## Directions for this task
Both the line with "ATO (118, 1918)" and the line with "Kontakt (18, 2418)" in the records below must appear in the output, along with every line between them, exactly and with nothing added.

Stored items:
BEGIN

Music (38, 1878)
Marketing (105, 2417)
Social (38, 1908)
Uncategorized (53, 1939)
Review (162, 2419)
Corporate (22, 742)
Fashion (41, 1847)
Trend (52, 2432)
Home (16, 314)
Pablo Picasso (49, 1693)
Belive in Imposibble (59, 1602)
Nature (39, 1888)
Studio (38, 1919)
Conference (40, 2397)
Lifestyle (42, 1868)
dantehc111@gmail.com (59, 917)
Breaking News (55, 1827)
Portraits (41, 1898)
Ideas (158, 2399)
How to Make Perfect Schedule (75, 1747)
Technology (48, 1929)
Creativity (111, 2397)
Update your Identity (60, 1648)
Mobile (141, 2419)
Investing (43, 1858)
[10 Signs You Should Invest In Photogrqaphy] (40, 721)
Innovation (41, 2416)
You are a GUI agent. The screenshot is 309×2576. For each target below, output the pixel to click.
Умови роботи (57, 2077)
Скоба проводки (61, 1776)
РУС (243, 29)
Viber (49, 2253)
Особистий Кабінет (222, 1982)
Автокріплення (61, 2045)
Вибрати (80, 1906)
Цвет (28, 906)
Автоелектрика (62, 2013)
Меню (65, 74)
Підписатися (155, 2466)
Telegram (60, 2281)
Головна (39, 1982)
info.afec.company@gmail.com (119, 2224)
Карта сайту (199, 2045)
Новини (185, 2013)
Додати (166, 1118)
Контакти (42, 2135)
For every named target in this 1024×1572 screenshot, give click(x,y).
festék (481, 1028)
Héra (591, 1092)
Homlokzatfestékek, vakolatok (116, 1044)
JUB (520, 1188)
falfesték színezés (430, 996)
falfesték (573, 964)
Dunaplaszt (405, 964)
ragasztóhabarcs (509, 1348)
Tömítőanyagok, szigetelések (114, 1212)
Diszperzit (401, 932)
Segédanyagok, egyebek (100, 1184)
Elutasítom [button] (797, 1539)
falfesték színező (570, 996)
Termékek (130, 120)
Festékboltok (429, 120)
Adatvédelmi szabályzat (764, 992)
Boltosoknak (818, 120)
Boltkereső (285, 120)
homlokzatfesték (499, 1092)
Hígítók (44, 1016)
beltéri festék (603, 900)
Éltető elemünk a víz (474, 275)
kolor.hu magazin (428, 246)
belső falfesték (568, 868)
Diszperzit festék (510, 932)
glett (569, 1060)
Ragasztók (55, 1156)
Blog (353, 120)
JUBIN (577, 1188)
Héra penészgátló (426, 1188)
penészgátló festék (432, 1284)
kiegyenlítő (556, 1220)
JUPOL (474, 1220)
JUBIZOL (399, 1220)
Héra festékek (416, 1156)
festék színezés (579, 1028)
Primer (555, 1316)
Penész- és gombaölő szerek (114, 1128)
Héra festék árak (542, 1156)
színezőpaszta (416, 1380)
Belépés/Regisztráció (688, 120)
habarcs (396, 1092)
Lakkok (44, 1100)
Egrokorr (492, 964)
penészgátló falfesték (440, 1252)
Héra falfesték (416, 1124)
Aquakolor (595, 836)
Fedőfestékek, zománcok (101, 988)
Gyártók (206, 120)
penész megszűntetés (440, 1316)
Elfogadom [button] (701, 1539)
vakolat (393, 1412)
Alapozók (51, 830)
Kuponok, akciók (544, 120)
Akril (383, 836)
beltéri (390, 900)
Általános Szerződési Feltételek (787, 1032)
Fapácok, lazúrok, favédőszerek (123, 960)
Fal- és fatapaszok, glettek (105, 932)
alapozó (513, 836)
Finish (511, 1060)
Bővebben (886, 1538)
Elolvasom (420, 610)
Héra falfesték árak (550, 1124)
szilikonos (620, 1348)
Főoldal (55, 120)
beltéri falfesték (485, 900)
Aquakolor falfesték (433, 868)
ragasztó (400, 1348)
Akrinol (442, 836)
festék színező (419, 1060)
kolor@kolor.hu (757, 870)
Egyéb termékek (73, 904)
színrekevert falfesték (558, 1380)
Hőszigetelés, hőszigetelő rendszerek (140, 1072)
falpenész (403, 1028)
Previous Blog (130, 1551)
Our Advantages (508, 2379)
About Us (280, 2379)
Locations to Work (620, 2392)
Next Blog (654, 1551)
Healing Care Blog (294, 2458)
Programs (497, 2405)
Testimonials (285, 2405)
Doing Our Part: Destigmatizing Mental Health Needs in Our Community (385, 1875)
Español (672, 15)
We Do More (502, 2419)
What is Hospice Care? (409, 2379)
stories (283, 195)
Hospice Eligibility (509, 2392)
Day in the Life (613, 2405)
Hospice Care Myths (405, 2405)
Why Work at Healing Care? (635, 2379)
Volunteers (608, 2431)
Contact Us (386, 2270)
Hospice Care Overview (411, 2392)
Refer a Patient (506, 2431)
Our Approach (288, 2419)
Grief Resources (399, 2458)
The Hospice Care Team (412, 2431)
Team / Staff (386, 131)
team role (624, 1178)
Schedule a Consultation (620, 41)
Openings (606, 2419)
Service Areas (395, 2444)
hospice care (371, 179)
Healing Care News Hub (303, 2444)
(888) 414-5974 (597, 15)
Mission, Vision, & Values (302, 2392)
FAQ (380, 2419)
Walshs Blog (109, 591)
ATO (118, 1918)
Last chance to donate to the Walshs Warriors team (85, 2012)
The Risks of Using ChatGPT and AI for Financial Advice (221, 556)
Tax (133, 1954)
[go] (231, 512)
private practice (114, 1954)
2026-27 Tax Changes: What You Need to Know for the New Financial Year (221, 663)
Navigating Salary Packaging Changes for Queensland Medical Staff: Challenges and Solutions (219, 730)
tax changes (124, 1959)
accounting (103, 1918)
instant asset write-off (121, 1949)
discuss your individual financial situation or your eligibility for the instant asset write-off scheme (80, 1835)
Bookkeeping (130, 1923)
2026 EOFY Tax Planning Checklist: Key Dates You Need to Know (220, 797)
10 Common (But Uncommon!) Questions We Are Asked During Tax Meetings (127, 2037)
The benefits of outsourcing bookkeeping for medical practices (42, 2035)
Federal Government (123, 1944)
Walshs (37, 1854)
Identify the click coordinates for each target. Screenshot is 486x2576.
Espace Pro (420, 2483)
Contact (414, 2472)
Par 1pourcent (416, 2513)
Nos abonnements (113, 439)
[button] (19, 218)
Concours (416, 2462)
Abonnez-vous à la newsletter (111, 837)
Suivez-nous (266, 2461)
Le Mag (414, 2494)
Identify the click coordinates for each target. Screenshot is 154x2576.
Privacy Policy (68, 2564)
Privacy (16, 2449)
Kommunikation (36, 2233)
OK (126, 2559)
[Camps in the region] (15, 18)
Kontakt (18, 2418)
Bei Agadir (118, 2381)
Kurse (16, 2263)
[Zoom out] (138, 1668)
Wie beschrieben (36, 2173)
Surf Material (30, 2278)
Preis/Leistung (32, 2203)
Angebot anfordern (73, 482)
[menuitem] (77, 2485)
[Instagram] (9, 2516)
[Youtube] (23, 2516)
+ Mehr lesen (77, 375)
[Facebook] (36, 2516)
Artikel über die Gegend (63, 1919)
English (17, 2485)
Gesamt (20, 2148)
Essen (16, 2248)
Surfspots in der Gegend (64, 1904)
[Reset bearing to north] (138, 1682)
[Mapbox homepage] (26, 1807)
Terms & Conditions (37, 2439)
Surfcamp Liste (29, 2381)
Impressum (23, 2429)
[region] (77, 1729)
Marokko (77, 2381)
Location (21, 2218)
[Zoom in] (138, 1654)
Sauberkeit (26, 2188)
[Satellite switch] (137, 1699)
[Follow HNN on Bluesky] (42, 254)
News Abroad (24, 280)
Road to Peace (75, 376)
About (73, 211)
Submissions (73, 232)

END

## Task output
ATO (118, 1918)
Last chance to donate to the Walshs Warriors team (85, 2012)
The Risks of Using ChatGPT and AI for Financial Advice (221, 556)
Tax (133, 1954)
[go] (231, 512)
private practice (114, 1954)
2026-27 Tax Changes: What You Need to Know for the New Financial Year (221, 663)
Navigating Salary Packaging Changes for Queensland Medical Staff: Challenges and Solutions (219, 730)
tax changes (124, 1959)
accounting (103, 1918)
instant asset write-off (121, 1949)
discuss your individual financial situation or your eligibility for the instant asset write-off scheme (80, 1835)
Bookkeeping (130, 1923)
2026 EOFY Tax Planning Checklist: Key Dates You Need to Know (220, 797)
10 Common (But Uncommon!) Questions We Are Asked During Tax Meetings (127, 2037)
The benefits of outsourcing bookkeeping for medical practices (42, 2035)
Federal Government (123, 1944)
Walshs (37, 1854)
Identify the click coordinates for each target. Screenshot is 486x2576.
Espace Pro (420, 2483)
Contact (414, 2472)
Par 1pourcent (416, 2513)
Nos abonnements (113, 439)
[button] (19, 218)
Concours (416, 2462)
Abonnez-vous à la newsletter (111, 837)
Suivez-nous (266, 2461)
Le Mag (414, 2494)
Identify the click coordinates for each target. Screenshot is 154x2576.
Privacy Policy (68, 2564)
Privacy (16, 2449)
Kommunikation (36, 2233)
OK (126, 2559)
[Camps in the region] (15, 18)
Kontakt (18, 2418)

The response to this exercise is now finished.